# Linear Programming

In [64]:
import numpy as np
import pandas as pd
import random
import warnings
import matplotlib.pyplot as plt
from scipy.optimize import minimize
from sklearn.linear_model import LinearRegression
import plotly.express as px

In [3]:
# import data
centroid_locations = pd.read_csv(r"C:\Users\dodie\Downloads\spring 2024\trio-capstone\data\CensusTractCentroids.csv")
metro_locations = pd.read_csv(r"C:\Users\dodie\Downloads\spring 2024\trio-capstone\data\MetroLinkStations_REGISTERED.csv")
north_south_locations = pd.read_csv(r"C:\Users\dodie\Downloads\spring 2024\trio-capstone\data\MetroLinkStations_NS.csv")
census_data = data = pd.read_csv(r"C:\Users\dodie\Downloads\spring 2024\trio-capstone\data\B08119_stl_city.csv")

#centroid_locations = pd.read_csv("/Users/dylanmack/Library/CloudStorage/OneDrive-WashingtonUniversityinSt.Louis/ESE 499/trio-capstone/data/CensusTractCentroids.csv")
#metro_locations = pd.read_csv("/Users/dylanmack/Library/CloudStorage/OneDrive-WashingtonUniversityinSt.Louis/ESE 499/trio-capstone/data/MetroLinkStations_REGISTERED.csv")
#north_south_locations = pd.read_csv("/Users/dylanmack/Library/CloudStorage/OneDrive-WashingtonUniversityinSt.Louis/ESE 499/trio-capstone/data/MetroLinkStations_NS.csv")
#census_data = data = pd.read_csv("/Users/dylanmack/Library/CloudStorage/OneDrive-WashingtonUniversityinSt.Louis/ESE 499/trio-capstone/data/B08119_stl_city.csv")

In [4]:
# clean census data

warnings. filterwarnings('ignore')

# Only keep important columns
census_data = census_data[['location','label','estimate','moe']]
census_data['label'] = census_data['label'].str.replace('Estimate', '').str.replace('Total', '').str.replace('!!', '').str.replace(':', '')
census_data['location'] = census_data['location'].str.replace('; St.
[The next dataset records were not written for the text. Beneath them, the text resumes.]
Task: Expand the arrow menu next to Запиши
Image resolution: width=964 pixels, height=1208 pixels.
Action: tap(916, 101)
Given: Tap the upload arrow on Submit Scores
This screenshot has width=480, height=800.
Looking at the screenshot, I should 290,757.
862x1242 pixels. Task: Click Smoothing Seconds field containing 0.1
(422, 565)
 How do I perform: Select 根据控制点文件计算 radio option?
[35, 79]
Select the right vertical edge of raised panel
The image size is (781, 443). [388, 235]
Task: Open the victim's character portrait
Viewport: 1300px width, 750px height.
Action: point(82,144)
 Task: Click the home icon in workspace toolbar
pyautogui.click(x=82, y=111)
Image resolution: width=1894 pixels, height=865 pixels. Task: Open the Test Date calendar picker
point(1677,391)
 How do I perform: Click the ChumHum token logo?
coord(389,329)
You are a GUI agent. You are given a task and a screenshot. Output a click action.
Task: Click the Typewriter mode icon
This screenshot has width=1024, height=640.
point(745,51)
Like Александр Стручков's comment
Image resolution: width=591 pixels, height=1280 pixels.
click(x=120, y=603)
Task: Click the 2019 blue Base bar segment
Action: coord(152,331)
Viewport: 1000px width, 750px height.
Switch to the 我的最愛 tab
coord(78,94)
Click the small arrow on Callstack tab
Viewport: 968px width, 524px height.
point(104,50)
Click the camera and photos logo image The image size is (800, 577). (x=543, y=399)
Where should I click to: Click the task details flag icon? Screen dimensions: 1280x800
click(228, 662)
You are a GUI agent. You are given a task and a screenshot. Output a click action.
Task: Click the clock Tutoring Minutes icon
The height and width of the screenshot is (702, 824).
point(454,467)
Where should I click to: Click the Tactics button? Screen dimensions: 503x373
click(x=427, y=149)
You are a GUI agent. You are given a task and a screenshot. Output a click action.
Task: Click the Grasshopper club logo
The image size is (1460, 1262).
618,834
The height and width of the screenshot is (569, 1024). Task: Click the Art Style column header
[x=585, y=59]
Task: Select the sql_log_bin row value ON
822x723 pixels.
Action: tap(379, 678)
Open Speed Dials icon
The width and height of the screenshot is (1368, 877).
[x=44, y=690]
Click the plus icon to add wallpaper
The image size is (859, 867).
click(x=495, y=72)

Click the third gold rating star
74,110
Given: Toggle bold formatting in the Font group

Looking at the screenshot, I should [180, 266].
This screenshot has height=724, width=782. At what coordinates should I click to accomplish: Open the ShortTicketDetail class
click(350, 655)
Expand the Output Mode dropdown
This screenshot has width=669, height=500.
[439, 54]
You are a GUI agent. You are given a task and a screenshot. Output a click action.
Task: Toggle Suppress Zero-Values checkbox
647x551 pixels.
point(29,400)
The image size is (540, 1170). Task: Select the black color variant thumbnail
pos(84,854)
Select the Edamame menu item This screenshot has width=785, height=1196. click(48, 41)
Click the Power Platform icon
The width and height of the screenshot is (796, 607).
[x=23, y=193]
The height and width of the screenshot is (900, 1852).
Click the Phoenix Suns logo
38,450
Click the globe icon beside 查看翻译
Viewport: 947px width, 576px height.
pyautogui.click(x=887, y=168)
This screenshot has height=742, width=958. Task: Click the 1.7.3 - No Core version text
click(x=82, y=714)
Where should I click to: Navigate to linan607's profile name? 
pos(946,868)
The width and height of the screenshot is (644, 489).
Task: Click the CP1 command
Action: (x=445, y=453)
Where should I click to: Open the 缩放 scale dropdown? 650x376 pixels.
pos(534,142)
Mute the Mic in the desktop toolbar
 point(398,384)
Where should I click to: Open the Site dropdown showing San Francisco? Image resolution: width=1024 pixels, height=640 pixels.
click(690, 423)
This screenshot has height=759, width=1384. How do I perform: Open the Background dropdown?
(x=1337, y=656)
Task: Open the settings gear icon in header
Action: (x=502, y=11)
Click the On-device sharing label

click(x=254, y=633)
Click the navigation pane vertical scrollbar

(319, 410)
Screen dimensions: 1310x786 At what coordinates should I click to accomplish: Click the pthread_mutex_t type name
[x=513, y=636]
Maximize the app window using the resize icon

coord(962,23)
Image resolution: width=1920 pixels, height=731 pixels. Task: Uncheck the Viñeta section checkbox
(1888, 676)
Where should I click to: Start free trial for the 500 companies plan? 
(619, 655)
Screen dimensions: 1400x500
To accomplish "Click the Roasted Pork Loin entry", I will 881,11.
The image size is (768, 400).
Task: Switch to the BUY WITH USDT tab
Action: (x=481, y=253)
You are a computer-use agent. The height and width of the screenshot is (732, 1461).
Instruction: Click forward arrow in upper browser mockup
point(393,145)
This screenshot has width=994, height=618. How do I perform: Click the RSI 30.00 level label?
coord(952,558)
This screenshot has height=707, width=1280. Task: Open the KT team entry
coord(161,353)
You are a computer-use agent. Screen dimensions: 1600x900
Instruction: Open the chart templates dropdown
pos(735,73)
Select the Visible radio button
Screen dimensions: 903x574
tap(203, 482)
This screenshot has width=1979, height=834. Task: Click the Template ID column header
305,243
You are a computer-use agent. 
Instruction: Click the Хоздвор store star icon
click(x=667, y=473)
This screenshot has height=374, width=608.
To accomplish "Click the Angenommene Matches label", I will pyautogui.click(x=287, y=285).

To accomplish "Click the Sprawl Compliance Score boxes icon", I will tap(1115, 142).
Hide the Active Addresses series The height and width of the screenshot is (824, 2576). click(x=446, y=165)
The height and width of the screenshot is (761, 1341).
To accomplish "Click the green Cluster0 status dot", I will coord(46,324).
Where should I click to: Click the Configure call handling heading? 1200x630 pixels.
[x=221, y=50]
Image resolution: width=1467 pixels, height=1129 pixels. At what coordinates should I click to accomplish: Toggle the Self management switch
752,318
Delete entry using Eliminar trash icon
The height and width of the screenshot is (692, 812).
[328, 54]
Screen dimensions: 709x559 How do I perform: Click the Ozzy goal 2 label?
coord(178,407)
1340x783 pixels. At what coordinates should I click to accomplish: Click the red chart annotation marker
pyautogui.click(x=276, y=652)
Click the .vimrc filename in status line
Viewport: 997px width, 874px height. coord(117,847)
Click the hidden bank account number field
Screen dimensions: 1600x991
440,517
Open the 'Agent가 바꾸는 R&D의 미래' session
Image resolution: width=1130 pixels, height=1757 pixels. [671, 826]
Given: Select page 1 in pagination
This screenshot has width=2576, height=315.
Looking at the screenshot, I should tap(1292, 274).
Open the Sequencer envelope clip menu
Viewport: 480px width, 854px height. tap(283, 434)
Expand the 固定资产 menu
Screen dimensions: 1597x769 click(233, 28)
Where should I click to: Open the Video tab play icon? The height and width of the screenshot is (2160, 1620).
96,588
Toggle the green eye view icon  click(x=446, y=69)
Louis city; Missouri','')

# Filter out aggregate columns
all_totals = census_data[census_data['label']=='']
trans_totals_mask = ~census_data['label'].astype(str).str.contains('[$]')
trans_totals = census_data.loc[trans_totals_mask][1:]
income_totals = census_data[census_data['label'].str.startswith("$")]
not_to_include = pd.concat([trans_totals, income_totals, all_totals])
merged_df = pd.merge(census_data, not_to_include, how='left', indicator=True)
no_totals = merged_df[merged_df['_merge'] == 'left_only'].drop(columns=['_merge'])[1:]
split_data = no_totals['label'].str.split('$', 1, expand=True)
no_totals[['transportation', 'income']] = split_data
no_totals.drop(columns=['label'], inplace=True)
no_totals['income'] = '$' + no_totals['income']
from_this = no_totals['income'].unique()
to_this = [1, 10000, 15000, 25000, 35000, 50000, 65000, 75000]
no_totals['avg income'] = no_totals['income'].replace(from_this, to_this)
clean_census_data = no_totals

In [6]:
# Group by census tract and mode of transportation
by_tract_trans = clean_census_data.groupby(['location','transportation'])['estimate'].sum()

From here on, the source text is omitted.